PROBLEMS TO WORK ON =
1. From the piece about the lion and the rabid dog, copy the passage starting with "And so I read" and going on through "trotting beside him.".
2. Answer these questions about the piece on the lion and the rabid dog, each on its own line:
(a) Which magazine did the writer go to the library to read?
(b) What were the magazines delivered with?
(c) What did the cub call his father when he spoke to him?
3. Write the next part of the piece about the lion and the rabid dog, picking up after its final sentence.

DOCUMENT TEXT =

--*--

The Rabid Dog
Even the battles we win take something with them.
When I was a kid, around 6 or 7 years of age, I remember reading this children's magazine called Tinkle. I was quite enamored of it, in fact. Where Chandamama, Balhans, Parag, Nandan and Lotpot were all great, Tinkle was its own league. I used to go to the library to read it because it wasn't easily available for delivery like the other magazines in our town. I still can't believe that with his super modest means, my father had gotten me subscriptions to all of the children's magazines I ever wanted. He just wanted me to read. Comics he was a little less keen on, but magazines, as many as you wanted. These magazines would get delivered with the newspaper. Waiting to unfold the paper in the morning hoping today was the day when one of the magazines would be delivered was a joy like no other.
It should then, I hope, come to you as no surprise that even now I read Tinkle on Kindle. Usually, it's no more than 4-5 min but when I open my Kindle, I can't seem to not open Tinkle and read a few pages.
And so I read this beautiful story in it the other day. As follows, in my own words:
A lion was walking through the forest with his young cub. Out of nowhere, a rabid dog appeared at the edge of the path, barking furiously, foaming at the mouth, snarling in their direction. The lion did not so much as turn his head. He continued walking with regal calm, his cub trotting beside him.
After some distance, the cub looked up at his father, puzzled and a little embarrassed. "Papa," he said, "You are the king of the jungle. We are mighty lions. Why are we putting up with him? Why don't you teach him a lesson?"
The lion stopped, his magnificent mane flowing serenely like the gentle waves of the ocean on a calm morning.
"Tell me, my son," he said with tenderness, "What glory is there in defeating a mad dog? Tomorrow, when the other animals see me, they will not say, 'There goes the mighty lion.' They will say, 'There goes the lion who fought a rabid dog.'"
We live in a world that constantly tempts us into battles. It could be a snide comment on social media or a relative's curt remark. It might be an old friend who has somehow turned into an old wound or a stranger who cut you off in traffic and seemed eager to settle a karmic debt right then and there. The truth is that the world is full of barking dogs, and most of them are not even rabid. They are merely bored, or hurting, or starved for attention.

--*--

INFORMATION PROVIDED =
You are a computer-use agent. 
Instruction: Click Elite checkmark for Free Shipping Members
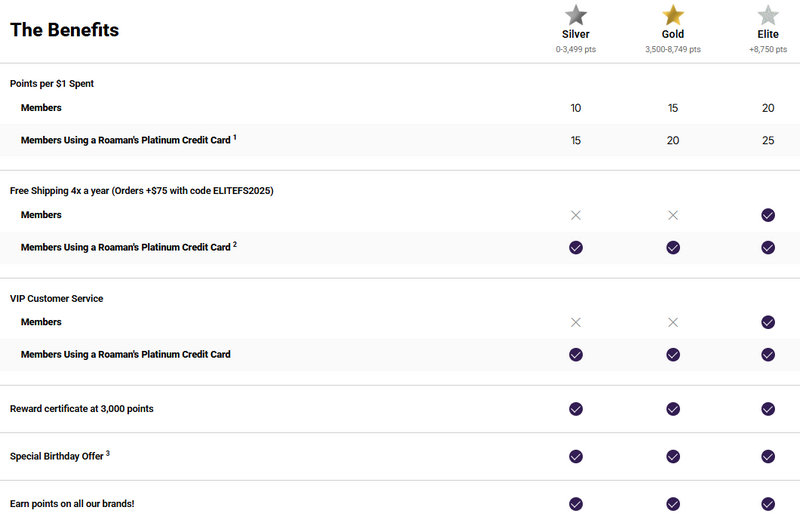768,215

--*--

RESPONSES BY TASK =
1.
And so I read this beautiful story in it the other day. As follows, in my own words:
A lion was walking through the forest with his young cub. Out of nowhere, a rabid dog appeared at the edge of the path, barking furiously, foaming at the mouth, snarling in their direction. The lion did not so much as turn his head. He continued walking with regal calm, his cub trotting beside him.

2.
(a) Tinkle
(b) The newspaper
(c) Papa

3.
The question then is not whether you can respond. You can. You are intelligent, articulate, perfectly capable of demolishing the offender with one well-placed sentence. The real question is, should you? Should you bother? And more importantly: what will it cost you?
Here is something I have learned: every battle we fight, even the ones we win, takes something from us. Time. Energy. Sleep. Even resources. A part of us remains on that battlefield long after the fight is over, picking through the rubble, replaying the scene, and sharpening retorts for next time.
I would suggest that if the prize is not worth that price, we have not won. We have merely lost more slowly.
In our limited time on this planet, we only have so much bandwidth to do whatever it is that we want to do. And so it pays to pick our battles carefully. Most battles are not worthy of your time and energy. Don't get into them. If you are going to step onto the battlefield, it'd better be the battle of your life.
One afternoon, Nasrudin's neighbour came running to him in great agitation.
"Mulla!" He said, "The butcher in the bazaar called you an idiot, a lowlife, in front of everyone! Why aren't you confronting him?"
Mulla kept cleaning his teacup, and said, "When a dog barks at the moon, does the moon bark back?"
"Of course not.”
"And what happens to the dog?" Mulla asked.
"Well, he keeps barking, I suppose. Until he tires himself out."
"And what happens to the moon?"
"Nothing. It keeps shining."
"Exactly," Mulla said and poured the tea. "You see, the butcher needs me to bark. He wants me to come running into the bazaar, red-faced and shouting, so that the crowd will look between us and wonder which is the dog and which is the moon. But if I do not bark, he is only a man howling at the sky. And all the sky has to do is be sky."
"Besides," he continued. "When my donkey kicks me, I don't kick it back."
The world will always have its butchers, its mad dogs, its kicking donkeys. They are not always a problem to be solved. If anything, think of them as part of the scenery. Our work is not to silence them, for we cannot, but to remember, in their presence, who we are.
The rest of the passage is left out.